• _Exercise objective_
Convert the material into a JSON list of strings, one string per line, skipping blank lines. Leave the pictures out of the answer.

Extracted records
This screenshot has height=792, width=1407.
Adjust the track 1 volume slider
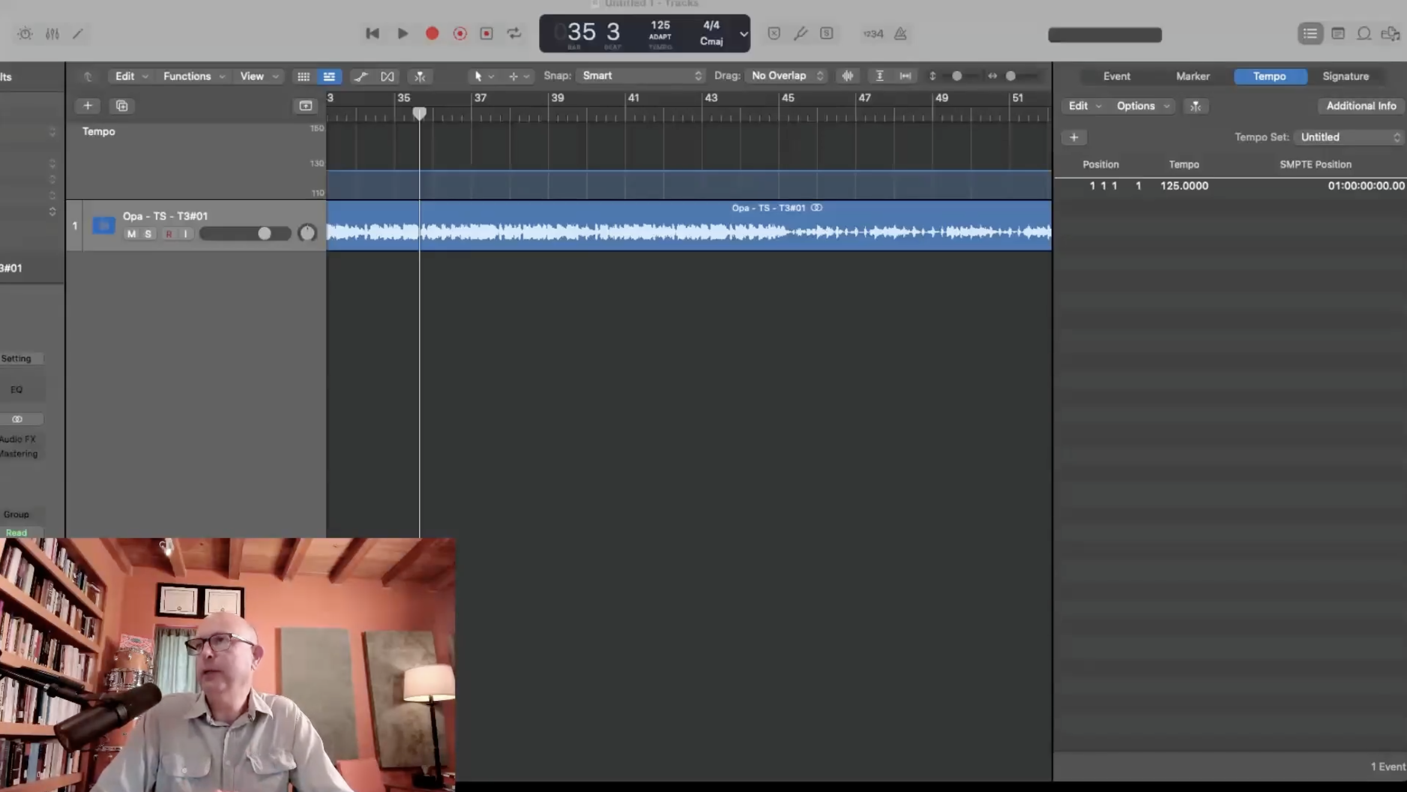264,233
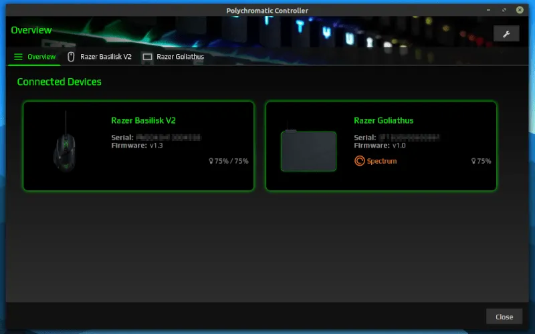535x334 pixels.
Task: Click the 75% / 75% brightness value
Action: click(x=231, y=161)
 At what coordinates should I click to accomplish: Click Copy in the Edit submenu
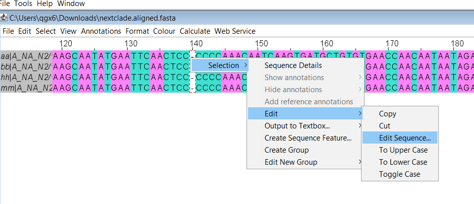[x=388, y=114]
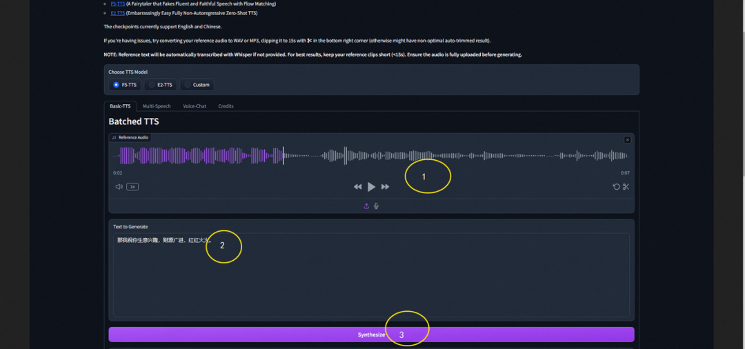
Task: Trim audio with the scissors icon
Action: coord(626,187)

• _Exercise result_
[
  "This screenshot has height=792, width=1407.",
  "Adjust the track 1 volume slider",
  "264,233",
  "535x334 pixels.",
  "Task: Click the 75% / 75% brightness value",
  "Action: click(x=231, y=161)",
  " At what coordinates should I click to accomplish: Click Copy in the Edit submenu",
  "[x=388, y=114]",
  "Task: Trim audio with the scissors icon",
  "Action: coord(626,187)"
]